▸ **TASK PROMPT**
Once the line containing "Given: Open the Карты tab" is located in the records below, repeat it and all lines that follow it exactly, leaving out any picture.

*** RECORDS FOR PROCESSING ***

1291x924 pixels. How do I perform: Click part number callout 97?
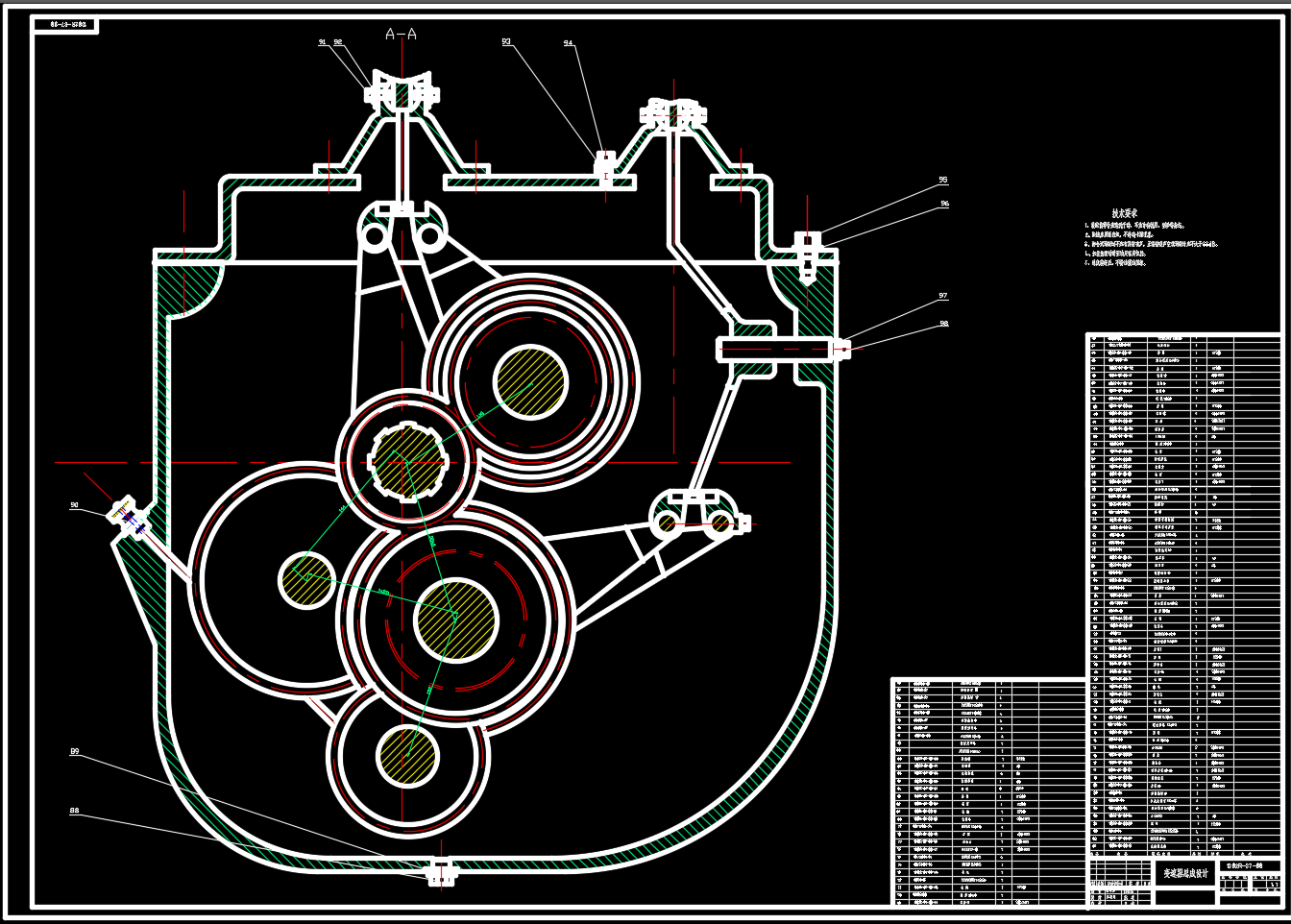[943, 296]

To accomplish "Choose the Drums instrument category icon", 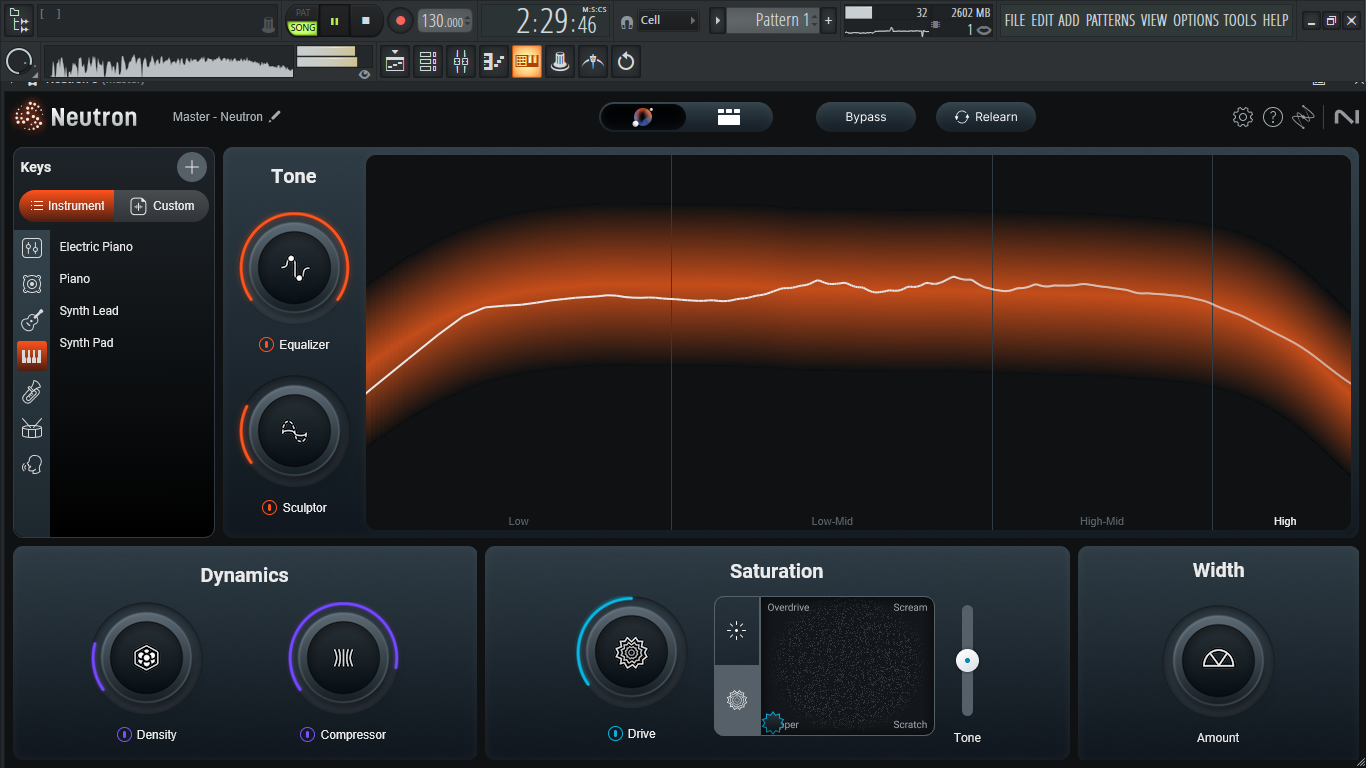I will tap(32, 429).
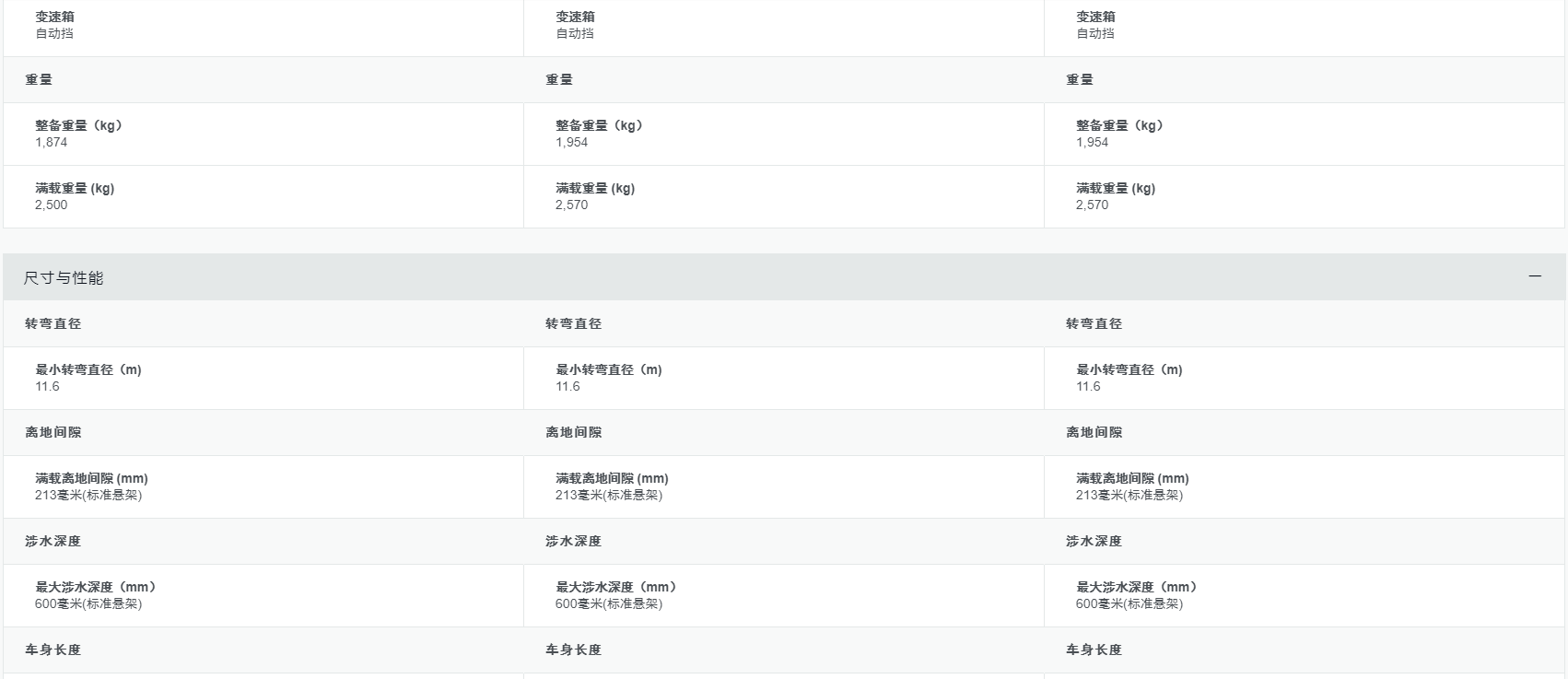The image size is (1568, 679).
Task: Click 最小转弯直径（m）label in third column
Action: [1129, 369]
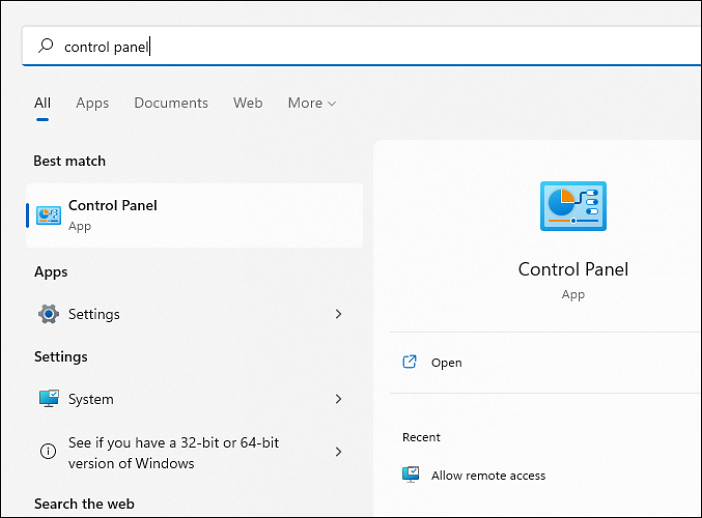Click the large Control Panel icon in the details pane

pos(573,207)
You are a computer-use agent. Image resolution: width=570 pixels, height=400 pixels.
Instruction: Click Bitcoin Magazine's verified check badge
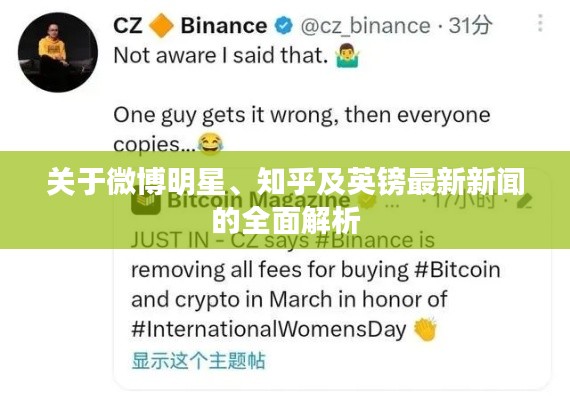(x=367, y=201)
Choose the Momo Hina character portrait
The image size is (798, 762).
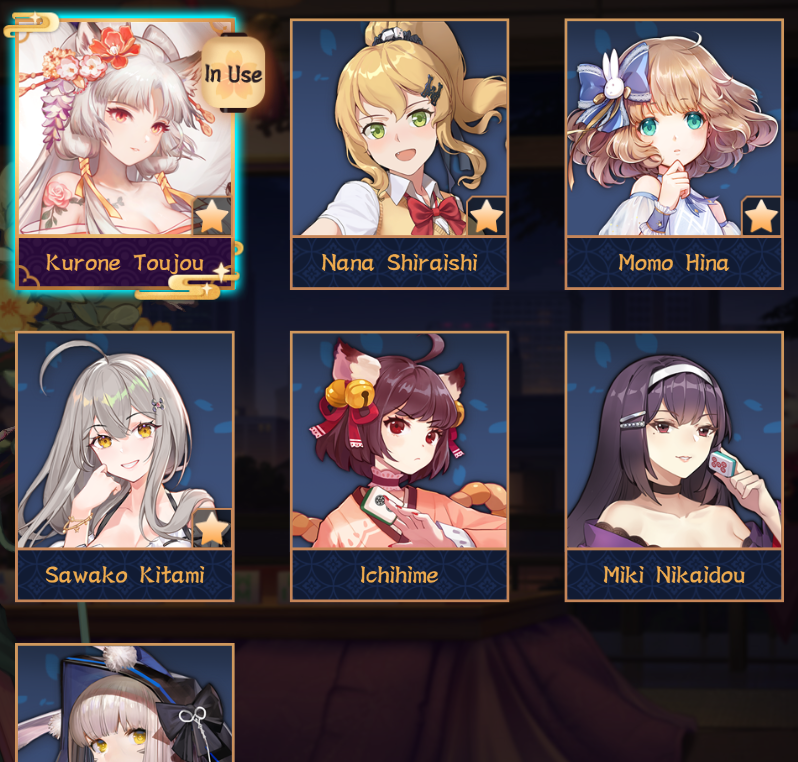pos(674,128)
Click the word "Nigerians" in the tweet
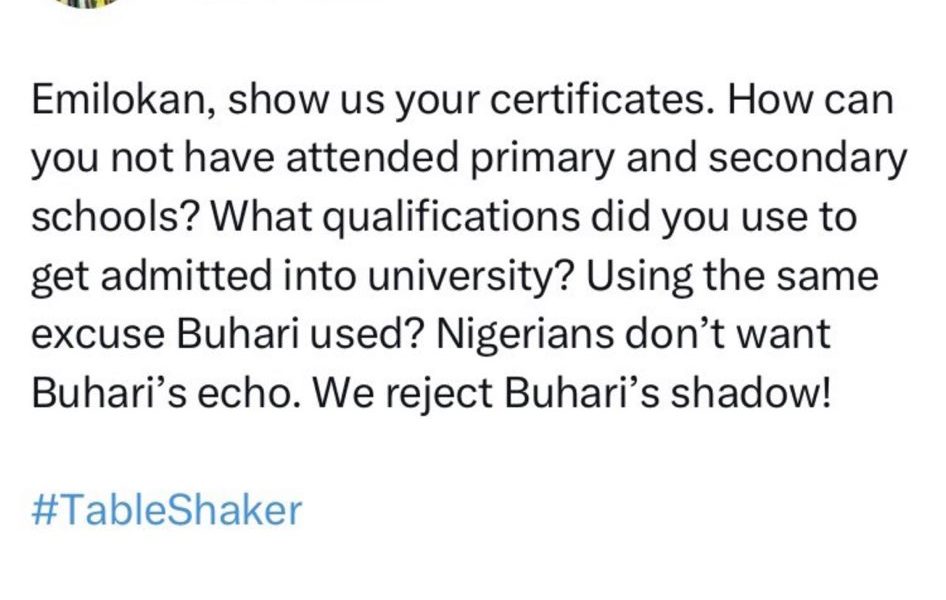946x600 pixels. [x=500, y=332]
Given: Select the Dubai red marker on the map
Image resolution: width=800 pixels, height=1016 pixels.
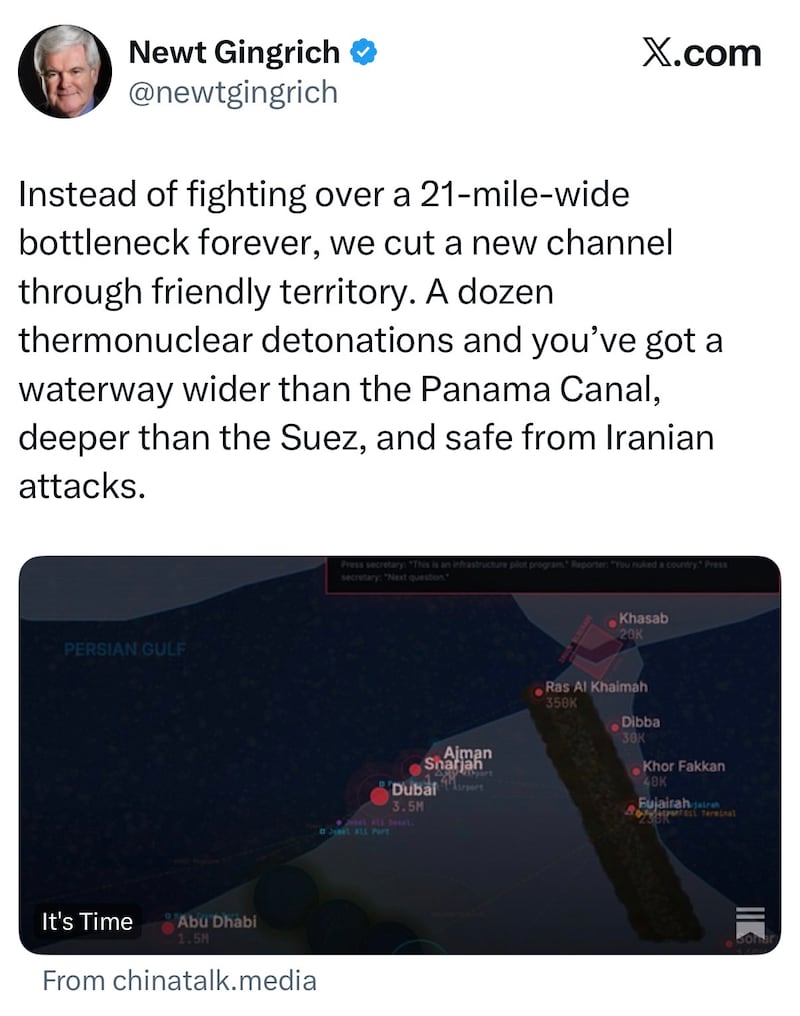Looking at the screenshot, I should [379, 796].
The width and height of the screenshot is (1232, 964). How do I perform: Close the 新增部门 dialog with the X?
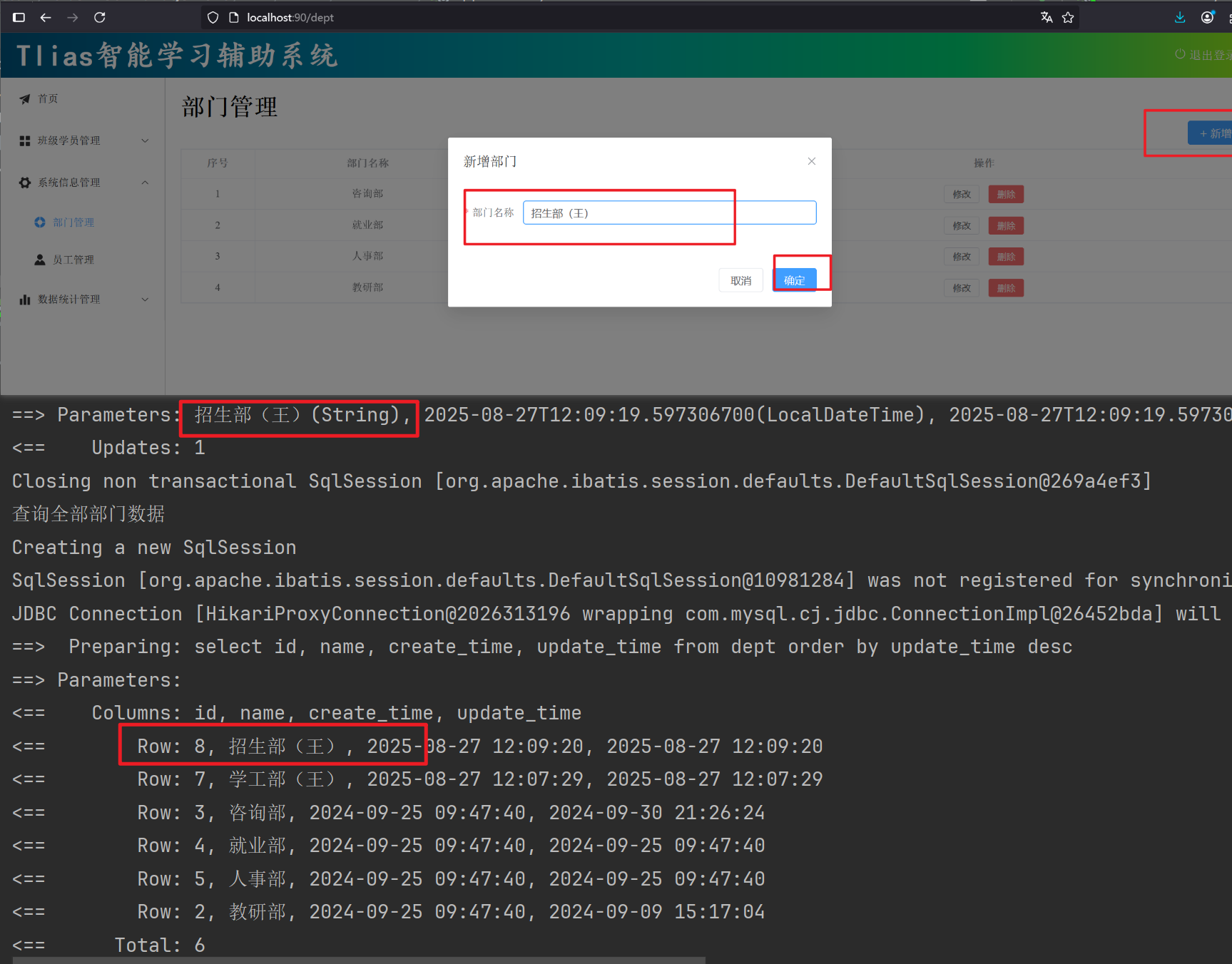coord(811,161)
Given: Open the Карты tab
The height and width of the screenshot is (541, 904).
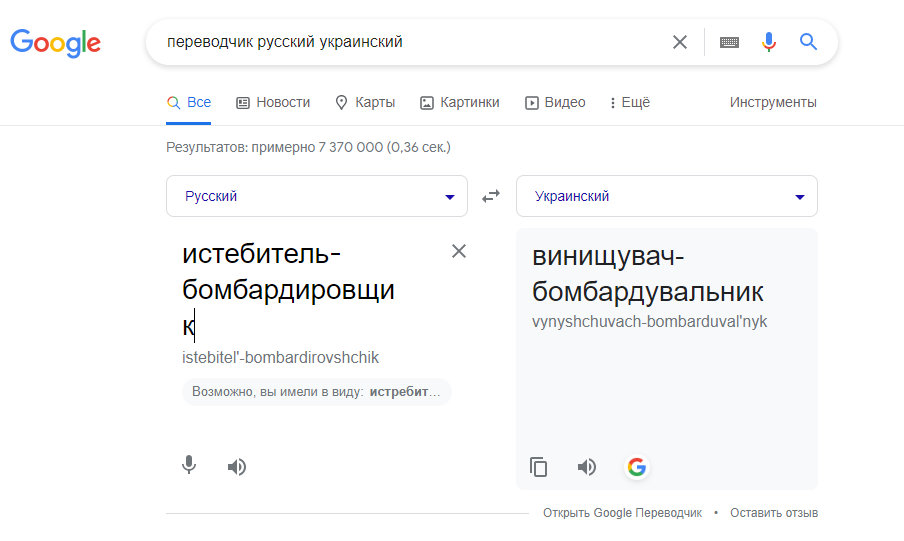Looking at the screenshot, I should tap(365, 103).
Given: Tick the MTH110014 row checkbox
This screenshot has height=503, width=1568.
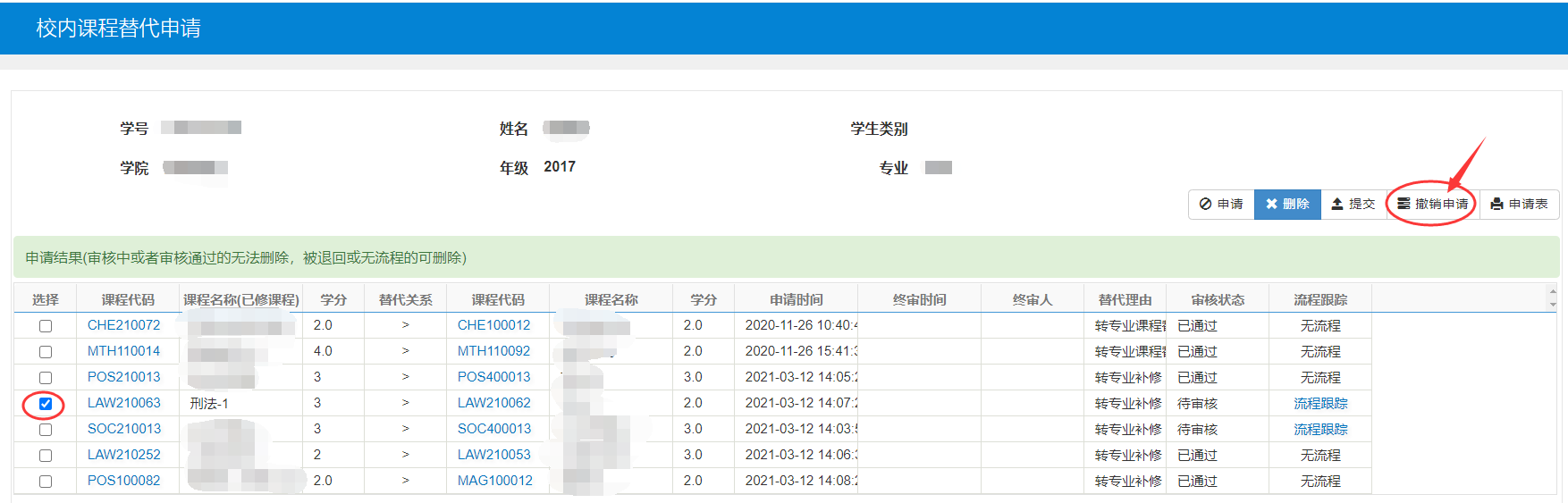Looking at the screenshot, I should (46, 352).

*** End of RECORDS FOR PROCESSING ***

▸ **RESPONSE AREA**
Given: Open the Карты tab
The height and width of the screenshot is (541, 904).
Looking at the screenshot, I should tap(365, 103).
Given: Tick the MTH110014 row checkbox
This screenshot has height=503, width=1568.
Looking at the screenshot, I should (46, 352).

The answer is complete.